_INSTRUCTIONS FOR THE TASK:_
Without skipping anything, write out each record below exactly.

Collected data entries
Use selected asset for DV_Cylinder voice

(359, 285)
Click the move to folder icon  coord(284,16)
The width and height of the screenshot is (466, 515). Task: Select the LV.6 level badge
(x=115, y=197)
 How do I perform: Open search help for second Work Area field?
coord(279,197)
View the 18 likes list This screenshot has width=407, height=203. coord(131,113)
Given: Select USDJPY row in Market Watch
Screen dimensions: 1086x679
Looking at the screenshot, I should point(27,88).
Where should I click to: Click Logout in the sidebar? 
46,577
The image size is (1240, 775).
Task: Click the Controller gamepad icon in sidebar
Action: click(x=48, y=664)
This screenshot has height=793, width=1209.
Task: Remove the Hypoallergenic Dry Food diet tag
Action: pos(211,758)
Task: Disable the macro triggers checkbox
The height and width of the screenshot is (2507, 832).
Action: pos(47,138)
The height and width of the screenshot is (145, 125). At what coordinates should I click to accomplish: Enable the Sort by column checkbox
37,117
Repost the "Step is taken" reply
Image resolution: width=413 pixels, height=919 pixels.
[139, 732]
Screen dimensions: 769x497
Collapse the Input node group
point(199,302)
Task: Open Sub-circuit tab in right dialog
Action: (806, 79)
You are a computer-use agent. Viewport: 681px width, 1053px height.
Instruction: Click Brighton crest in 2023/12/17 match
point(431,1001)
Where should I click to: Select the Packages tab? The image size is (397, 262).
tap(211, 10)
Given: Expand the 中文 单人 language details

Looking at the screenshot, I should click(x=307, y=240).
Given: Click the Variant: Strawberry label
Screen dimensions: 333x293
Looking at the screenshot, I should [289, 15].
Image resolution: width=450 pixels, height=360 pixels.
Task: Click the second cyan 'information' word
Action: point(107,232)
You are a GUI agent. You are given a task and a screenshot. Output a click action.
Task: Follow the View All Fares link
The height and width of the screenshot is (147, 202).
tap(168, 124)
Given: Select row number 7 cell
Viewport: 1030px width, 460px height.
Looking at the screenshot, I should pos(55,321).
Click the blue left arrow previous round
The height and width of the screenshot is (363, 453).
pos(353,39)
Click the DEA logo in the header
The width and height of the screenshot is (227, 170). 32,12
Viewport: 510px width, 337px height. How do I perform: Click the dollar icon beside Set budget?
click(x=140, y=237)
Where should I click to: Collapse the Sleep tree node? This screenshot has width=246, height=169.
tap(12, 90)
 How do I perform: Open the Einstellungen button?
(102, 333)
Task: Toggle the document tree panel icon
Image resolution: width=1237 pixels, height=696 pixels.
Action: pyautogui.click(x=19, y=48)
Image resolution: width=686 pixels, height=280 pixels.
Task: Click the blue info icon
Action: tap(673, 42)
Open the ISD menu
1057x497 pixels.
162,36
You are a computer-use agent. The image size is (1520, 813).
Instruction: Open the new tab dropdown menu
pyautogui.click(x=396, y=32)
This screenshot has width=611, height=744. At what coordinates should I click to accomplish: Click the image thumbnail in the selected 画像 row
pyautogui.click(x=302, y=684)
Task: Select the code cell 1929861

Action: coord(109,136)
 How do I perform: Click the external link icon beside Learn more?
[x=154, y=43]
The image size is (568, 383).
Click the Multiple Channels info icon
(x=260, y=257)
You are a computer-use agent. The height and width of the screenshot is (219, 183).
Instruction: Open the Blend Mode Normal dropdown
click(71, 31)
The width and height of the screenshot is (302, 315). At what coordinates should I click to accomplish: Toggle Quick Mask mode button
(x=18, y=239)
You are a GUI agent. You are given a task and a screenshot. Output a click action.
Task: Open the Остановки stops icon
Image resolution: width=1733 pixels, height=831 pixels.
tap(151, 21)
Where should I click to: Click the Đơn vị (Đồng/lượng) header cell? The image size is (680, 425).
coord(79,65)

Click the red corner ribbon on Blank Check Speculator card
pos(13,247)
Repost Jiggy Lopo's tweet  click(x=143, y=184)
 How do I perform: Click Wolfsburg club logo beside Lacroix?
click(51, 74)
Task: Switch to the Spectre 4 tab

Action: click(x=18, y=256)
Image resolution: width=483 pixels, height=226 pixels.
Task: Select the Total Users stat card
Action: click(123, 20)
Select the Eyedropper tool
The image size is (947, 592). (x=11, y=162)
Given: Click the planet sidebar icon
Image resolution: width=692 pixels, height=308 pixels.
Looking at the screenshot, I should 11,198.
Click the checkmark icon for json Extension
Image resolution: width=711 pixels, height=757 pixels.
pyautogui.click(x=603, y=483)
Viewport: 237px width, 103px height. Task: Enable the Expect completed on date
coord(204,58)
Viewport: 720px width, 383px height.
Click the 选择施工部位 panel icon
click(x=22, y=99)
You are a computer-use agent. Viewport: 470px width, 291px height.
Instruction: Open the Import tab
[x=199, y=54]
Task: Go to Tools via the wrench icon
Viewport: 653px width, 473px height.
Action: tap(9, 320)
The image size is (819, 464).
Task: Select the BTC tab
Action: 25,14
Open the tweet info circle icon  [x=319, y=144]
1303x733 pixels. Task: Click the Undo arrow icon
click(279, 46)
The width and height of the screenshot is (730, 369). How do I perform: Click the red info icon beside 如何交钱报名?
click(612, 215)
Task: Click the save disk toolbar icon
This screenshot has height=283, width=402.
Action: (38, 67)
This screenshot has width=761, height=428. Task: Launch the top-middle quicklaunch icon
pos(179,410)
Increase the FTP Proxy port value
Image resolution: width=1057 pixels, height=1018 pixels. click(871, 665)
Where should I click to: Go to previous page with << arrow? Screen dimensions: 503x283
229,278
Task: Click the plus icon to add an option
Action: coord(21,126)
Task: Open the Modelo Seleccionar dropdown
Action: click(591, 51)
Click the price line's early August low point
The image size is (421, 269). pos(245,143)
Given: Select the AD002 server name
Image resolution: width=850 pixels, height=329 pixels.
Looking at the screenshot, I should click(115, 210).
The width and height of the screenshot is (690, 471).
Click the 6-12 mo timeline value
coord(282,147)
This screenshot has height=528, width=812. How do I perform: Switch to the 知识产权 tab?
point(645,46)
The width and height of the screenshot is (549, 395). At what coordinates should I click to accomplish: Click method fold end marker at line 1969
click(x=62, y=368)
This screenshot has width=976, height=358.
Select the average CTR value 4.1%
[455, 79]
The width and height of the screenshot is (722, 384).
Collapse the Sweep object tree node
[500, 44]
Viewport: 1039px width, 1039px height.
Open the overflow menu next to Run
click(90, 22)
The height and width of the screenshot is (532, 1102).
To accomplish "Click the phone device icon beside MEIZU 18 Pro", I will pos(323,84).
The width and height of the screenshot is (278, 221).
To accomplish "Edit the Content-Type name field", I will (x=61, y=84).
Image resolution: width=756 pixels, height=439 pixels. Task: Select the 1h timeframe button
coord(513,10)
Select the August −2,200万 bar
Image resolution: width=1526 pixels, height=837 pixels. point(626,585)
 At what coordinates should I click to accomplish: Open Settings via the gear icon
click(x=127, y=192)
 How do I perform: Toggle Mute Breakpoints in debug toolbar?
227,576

_YOUR RESPONSE:_
Use selected asset for DV_Cylinder voice

(359, 285)
Click the move to folder icon  coord(284,16)
The width and height of the screenshot is (466, 515). Task: Select the LV.6 level badge
(x=115, y=197)
 How do I perform: Open search help for second Work Area field?
coord(279,197)
View the 18 likes list This screenshot has width=407, height=203. coord(131,113)
Given: Select USDJPY row in Market Watch
Screen dimensions: 1086x679
Looking at the screenshot, I should point(27,88).
Where should I click to: Click Logout in the sidebar? 
46,577
The image size is (1240, 775).
Task: Click the Controller gamepad icon in sidebar
Action: click(x=48, y=664)
This screenshot has height=793, width=1209.
Task: Remove the Hypoallergenic Dry Food diet tag
Action: pos(211,758)
Task: Disable the macro triggers checkbox
The height and width of the screenshot is (2507, 832).
Action: pos(47,138)
The height and width of the screenshot is (145, 125). At what coordinates should I click to accomplish: Enable the Sort by column checkbox
37,117
Repost the "Step is taken" reply
Image resolution: width=413 pixels, height=919 pixels.
[139, 732]
Screen dimensions: 769x497
Collapse the Input node group
point(199,302)
Task: Open Sub-circuit tab in right dialog
Action: (806, 79)
You are a computer-use agent. Viewport: 681px width, 1053px height.
Instruction: Click Brighton crest in 2023/12/17 match
point(431,1001)
Where should I click to: Select the Packages tab? The image size is (397, 262).
tap(211, 10)
Given: Expand the 中文 单人 language details

Looking at the screenshot, I should click(x=307, y=240).
Given: Click the Variant: Strawberry label
Screen dimensions: 333x293
Looking at the screenshot, I should [289, 15].
Image resolution: width=450 pixels, height=360 pixels.
Task: Click the second cyan 'information' word
Action: point(107,232)
You are a GUI agent. You are given a task and a screenshot. Output a click action.
Task: Follow the View All Fares link
The height and width of the screenshot is (147, 202).
tap(168, 124)
Given: Select row number 7 cell
Viewport: 1030px width, 460px height.
Looking at the screenshot, I should pos(55,321).
Click the blue left arrow previous round
The height and width of the screenshot is (363, 453).
pos(353,39)
Click the DEA logo in the header
The width and height of the screenshot is (227, 170). 32,12
Viewport: 510px width, 337px height. How do I perform: Click the dollar icon beside Set budget?
click(x=140, y=237)
Where should I click to: Collapse the Sleep tree node? This screenshot has width=246, height=169.
tap(12, 90)
 How do I perform: Open the Einstellungen button?
(102, 333)
Task: Toggle the document tree panel icon
Image resolution: width=1237 pixels, height=696 pixels.
Action: pyautogui.click(x=19, y=48)
Image resolution: width=686 pixels, height=280 pixels.
Task: Click the blue info icon
Action: tap(673, 42)
Open the ISD menu
1057x497 pixels.
162,36
You are a computer-use agent. The image size is (1520, 813).
Instruction: Open the new tab dropdown menu
pyautogui.click(x=396, y=32)
This screenshot has width=611, height=744. At what coordinates should I click to accomplish: Click the image thumbnail in the selected 画像 row
pyautogui.click(x=302, y=684)
Task: Select the code cell 1929861

Action: coord(109,136)
 How do I perform: Click the external link icon beside Learn more?
[x=154, y=43]
The image size is (568, 383).
Click the Multiple Channels info icon
(x=260, y=257)
You are a computer-use agent. The height and width of the screenshot is (219, 183).
Instruction: Open the Blend Mode Normal dropdown
click(71, 31)
The width and height of the screenshot is (302, 315). At what coordinates should I click to accomplish: Toggle Quick Mask mode button
(x=18, y=239)
You are a GUI agent. You are given a task and a screenshot. Output a click action.
Task: Open the Остановки stops icon
Image resolution: width=1733 pixels, height=831 pixels.
tap(151, 21)
Where should I click to: Click the Đơn vị (Đồng/lượng) header cell? The image size is (680, 425).
coord(79,65)

Click the red corner ribbon on Blank Check Speculator card
pos(13,247)
Repost Jiggy Lopo's tweet  click(x=143, y=184)
 How do I perform: Click Wolfsburg club logo beside Lacroix?
click(51, 74)
Task: Switch to the Spectre 4 tab

Action: click(x=18, y=256)
Image resolution: width=483 pixels, height=226 pixels.
Task: Select the Total Users stat card
Action: click(123, 20)
Select the Eyedropper tool
The image size is (947, 592). (x=11, y=162)
Given: Click the planet sidebar icon
Image resolution: width=692 pixels, height=308 pixels.
Looking at the screenshot, I should 11,198.
Click the checkmark icon for json Extension
Image resolution: width=711 pixels, height=757 pixels.
pyautogui.click(x=603, y=483)
Viewport: 237px width, 103px height. Task: Enable the Expect completed on date
coord(204,58)
Viewport: 720px width, 383px height.
Click the 选择施工部位 panel icon
click(x=22, y=99)
You are a computer-use agent. Viewport: 470px width, 291px height.
Instruction: Open the Import tab
[x=199, y=54]
Task: Go to Tools via the wrench icon
Viewport: 653px width, 473px height.
Action: tap(9, 320)
The image size is (819, 464).
Task: Select the BTC tab
Action: 25,14
Open the tweet info circle icon  [x=319, y=144]
1303x733 pixels. Task: Click the Undo arrow icon
click(279, 46)
The width and height of the screenshot is (730, 369). How do I perform: Click the red info icon beside 如何交钱报名?
click(612, 215)
Task: Click the save disk toolbar icon
This screenshot has height=283, width=402.
Action: (38, 67)
This screenshot has width=761, height=428. Task: Launch the top-middle quicklaunch icon
pos(179,410)
Increase the FTP Proxy port value
Image resolution: width=1057 pixels, height=1018 pixels. click(871, 665)
Where should I click to: Go to previous page with << arrow? Screen dimensions: 503x283
229,278
Task: Click the plus icon to add an option
Action: coord(21,126)
Task: Open the Modelo Seleccionar dropdown
Action: click(591, 51)
Click the price line's early August low point
The image size is (421, 269). pos(245,143)
Given: Select the AD002 server name
Image resolution: width=850 pixels, height=329 pixels.
Looking at the screenshot, I should click(115, 210).
The width and height of the screenshot is (690, 471).
Click the 6-12 mo timeline value
coord(282,147)
This screenshot has height=528, width=812. How do I perform: Switch to the 知识产权 tab?
point(645,46)
The width and height of the screenshot is (549, 395). At what coordinates should I click to accomplish: Click method fold end marker at line 1969
click(x=62, y=368)
This screenshot has width=976, height=358.
Select the average CTR value 4.1%
[455, 79]
The width and height of the screenshot is (722, 384).
Collapse the Sweep object tree node
[500, 44]
Viewport: 1039px width, 1039px height.
Open the overflow menu next to Run
click(90, 22)
The height and width of the screenshot is (532, 1102).
To accomplish "Click the phone device icon beside MEIZU 18 Pro", I will pos(323,84).
The width and height of the screenshot is (278, 221).
To accomplish "Edit the Content-Type name field", I will (x=61, y=84).
Image resolution: width=756 pixels, height=439 pixels. Task: Select the 1h timeframe button
coord(513,10)
Select the August −2,200万 bar
Image resolution: width=1526 pixels, height=837 pixels. point(626,585)
 At what coordinates should I click to accomplish: Open Settings via the gear icon
click(x=127, y=192)
 How do I perform: Toggle Mute Breakpoints in debug toolbar?
227,576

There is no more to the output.